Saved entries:
# # #

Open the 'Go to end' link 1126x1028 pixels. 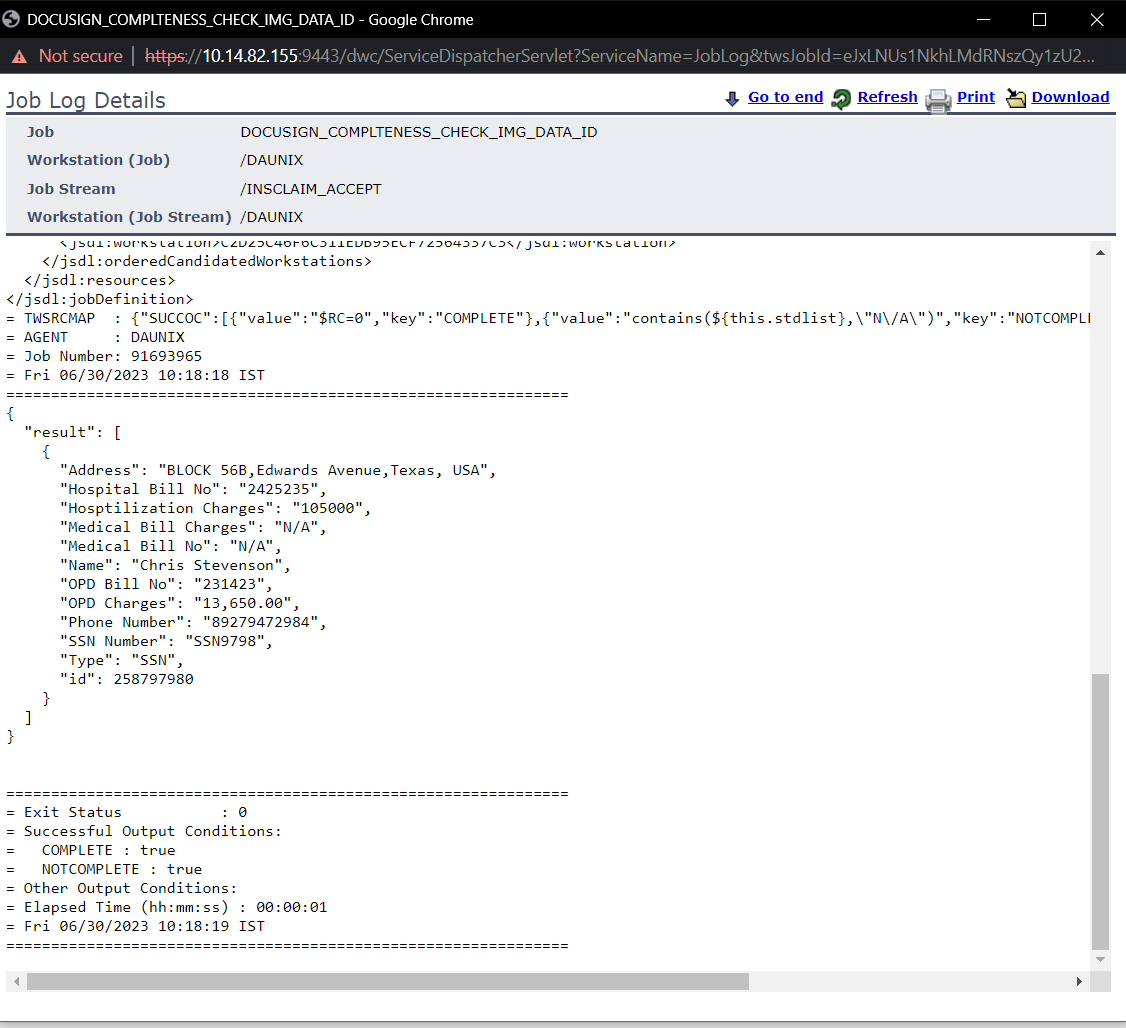pos(785,97)
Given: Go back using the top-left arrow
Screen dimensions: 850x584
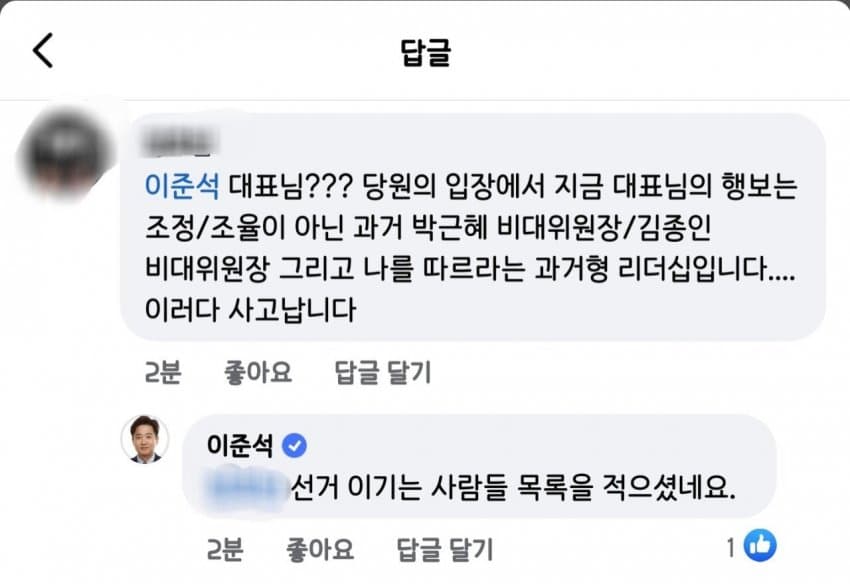Looking at the screenshot, I should point(43,50).
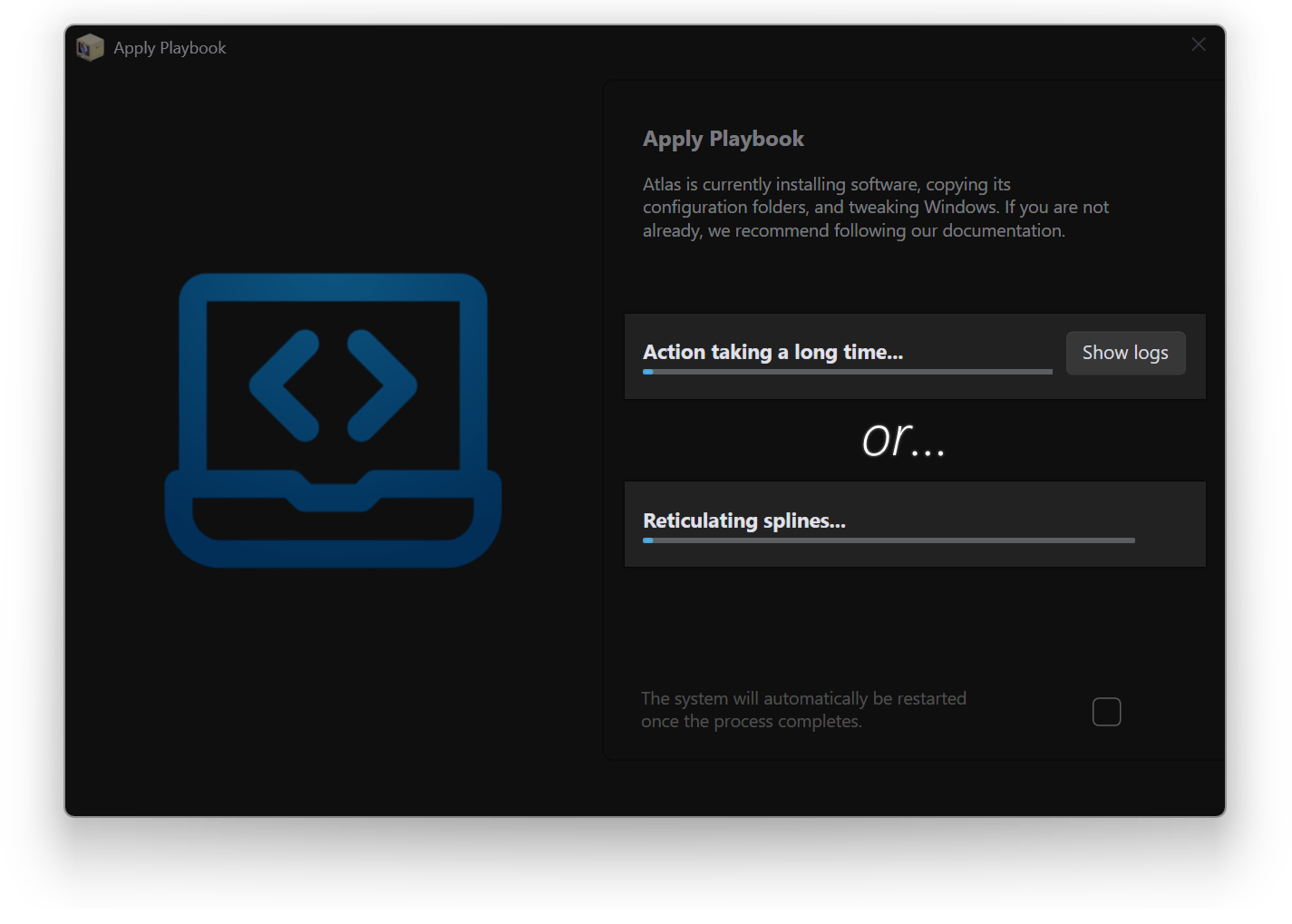This screenshot has height=924, width=1292.
Task: Click the blue code symbol on the laptop
Action: (x=333, y=385)
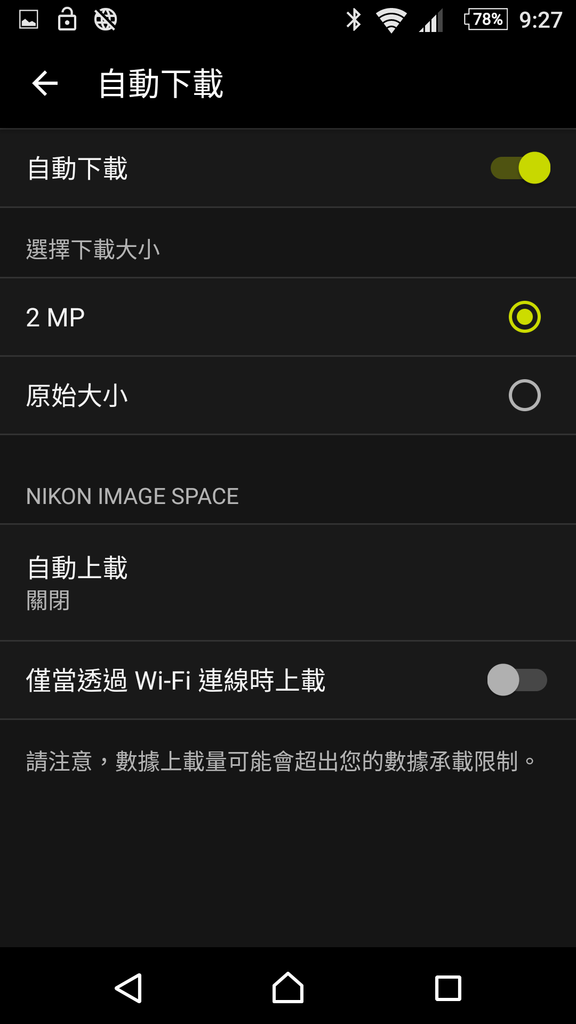
Task: Tap the Android home navigation icon
Action: (288, 987)
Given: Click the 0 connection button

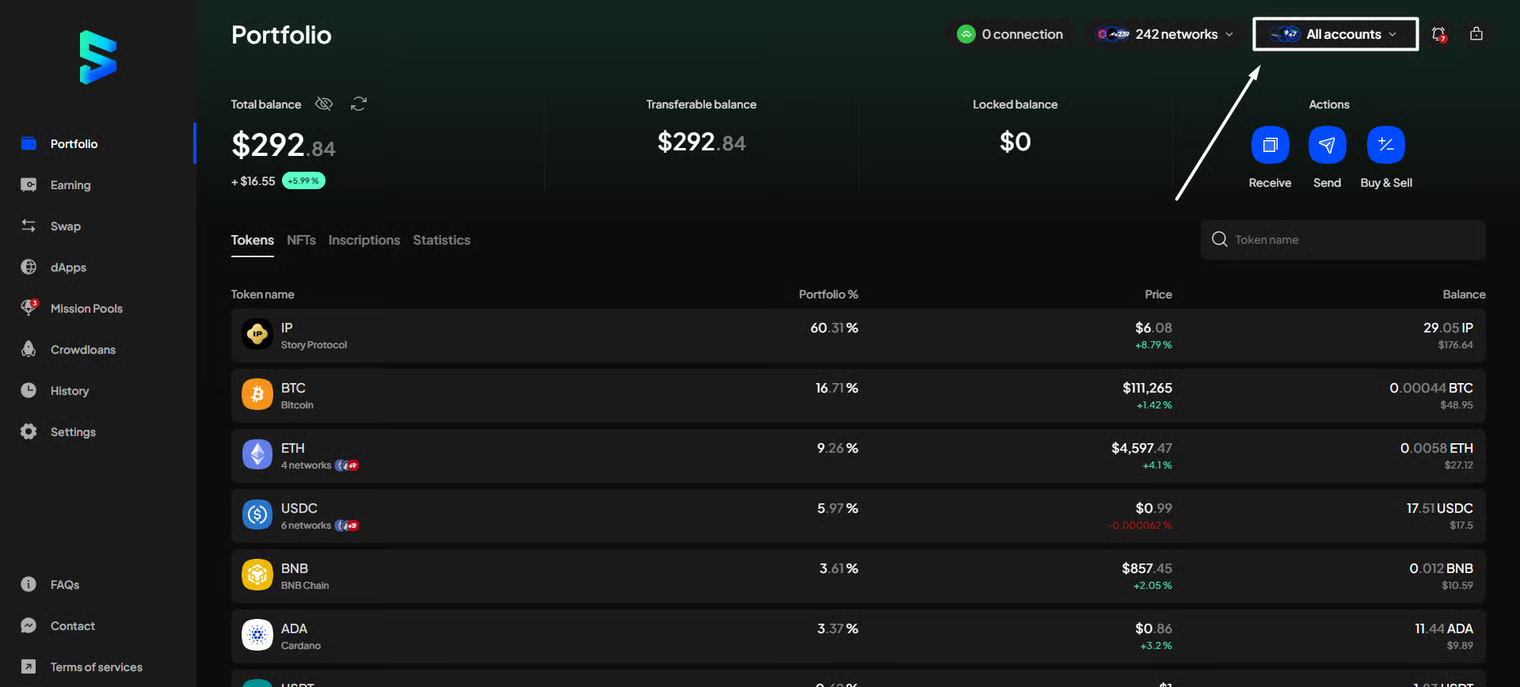Looking at the screenshot, I should pos(1010,34).
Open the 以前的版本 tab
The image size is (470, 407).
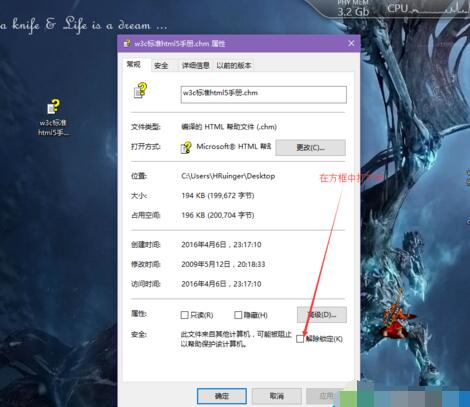pos(234,66)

# # #

**What is required:** Exact copy, pictures excluded: print only the lines from the line containing "Screen dimensions: 850x584" through the end of the records.

**Expected output:**
Screen dimensions: 850x584
Looking at the screenshot, I should point(43,50).
This screenshot has height=924, width=1292.
Task: Click the blue code symbol on the laptop
Action: (x=333, y=385)
Task: Tap the Android home navigation icon
Action: (288, 987)
Given: Click the 0 connection button

Looking at the screenshot, I should pos(1010,34).
Open the 以前的版本 tab
The image size is (470, 407).
pos(234,66)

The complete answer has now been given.